I really appriciate this! I am sorry that I could not respond sooner. I got occupied by other things that needed my immidiate attention.
Anyhow, I look at the bond energy and the way I compute is I take k*(bond_length_in_force_field - instantaneous_bond_length)^2 for lammps and 0.5*k*(bond_length_in_force_field - instantaneous_bond_length)^2. The GROMACS energies seem to be a little higher, I dont know if this is ‘comparable’ or not.
(Gromacs does not have the 0.5 baked in the spring constant)
Check that you are using distance outputs to the same precision from both packages (a GROMACS distance output of 1.0 in nm is accurate to the nearest angstrom, while a LAMMPS distance output of 1.0 in angstroms is accurate to the nearest tenth of an angstrom).
Also compare your analytically calculated bond energy to the program-output bond energy.
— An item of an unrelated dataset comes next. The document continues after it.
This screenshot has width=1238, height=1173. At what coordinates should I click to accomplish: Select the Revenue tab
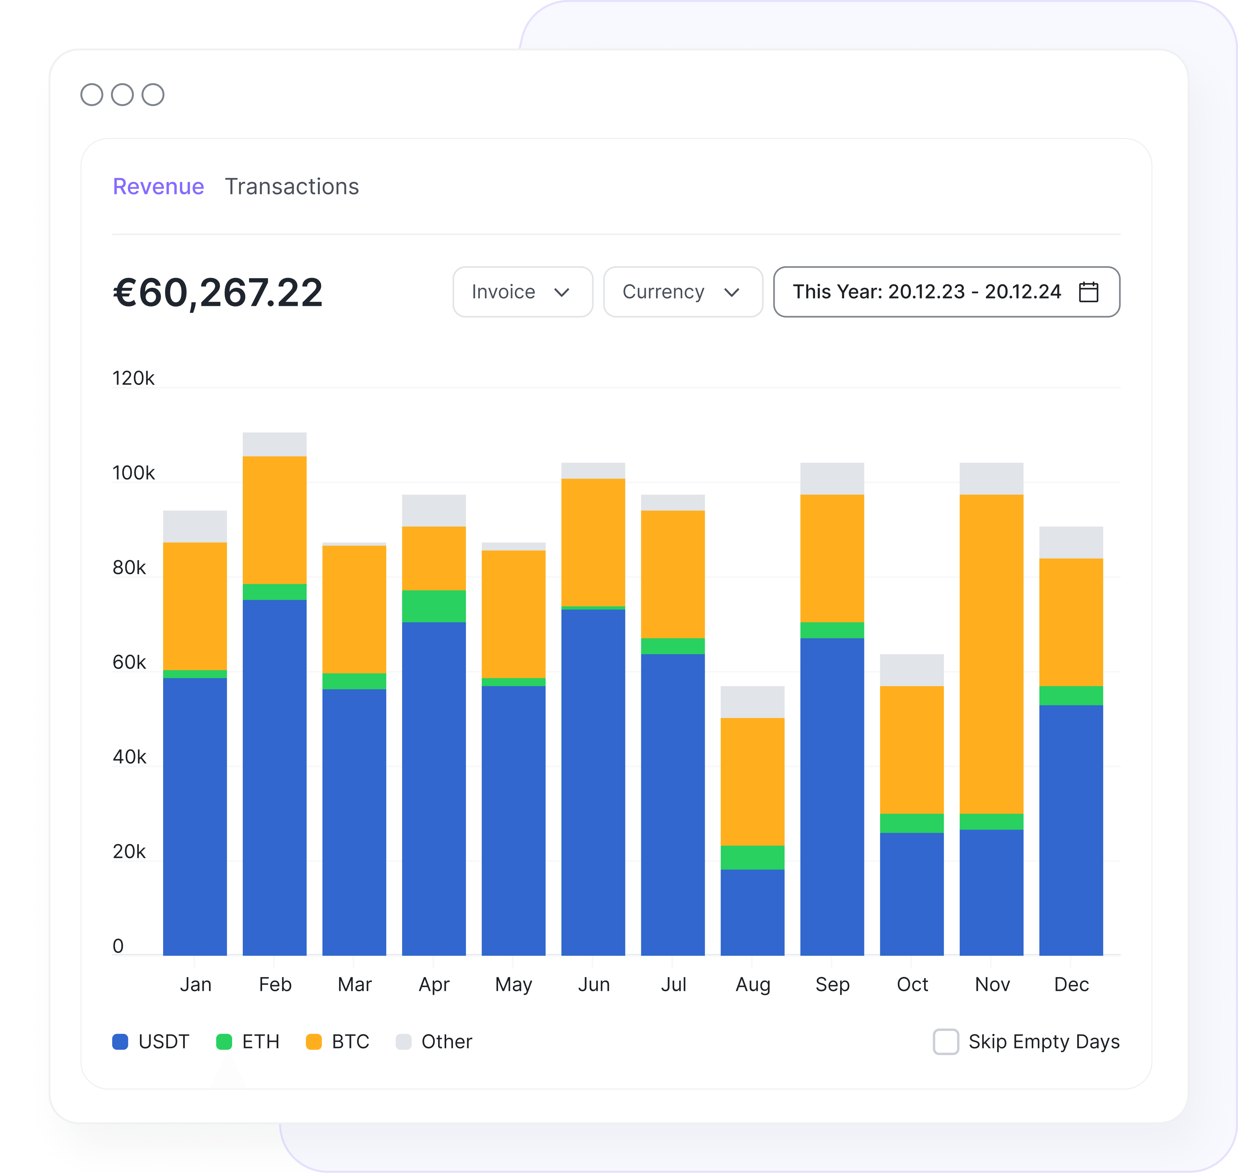pos(158,186)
Finally, for full comparison’s sake, you should ensure both programs are using similar-sized overall simulation boxes and the same boundary periodicities.
Most importantly: it is not meaningful to compare energies against time between the two trajectories. It is very doubtful that GROMACS and LAMMPS were using the same integrators, since their defaults are different. Therefore, you have to compare the energies against configuration – that is, either:
calculate the energies by hand from each configuration and compare them against program output energies, or
calculate the forces by hand from each configuration and compare them against program output forces.
I can’t really do this for GROMACS as gromacs does not output bond energies. So I set epsilon to zero to get the potential energy equal to the bond energy as non-bonded energy is now zero. With epsilon set to zero, the bond energy I compute by hand matches exactly the potential energy output-ed by GROMACS.
…? If GROMACS calculates energies and includes them in thermodynamic output, for forces that it does not include in its dynamics, then that’s not mathematically consistent.
I’d appreciate if you could attach your GROMACS inputs for the dumbbell here, this is pretty scary and I’d like to investigate myself further.
In any case, you now know what to do for the angle and dihedral contributions.
A significant shortcut that may help you: if you can output the GROMACS trajectory and GROMACS forces, you can calculate LAMMPS forces for the GROMACS trajectory using rerun to read the GROMACS trajectory into LAMMPS (last I remember, LAMMPS can read .xtc trajectories with the MOLFILE plugin).
That way you can proceed with direct force-to-force comparisons on the same trajectory.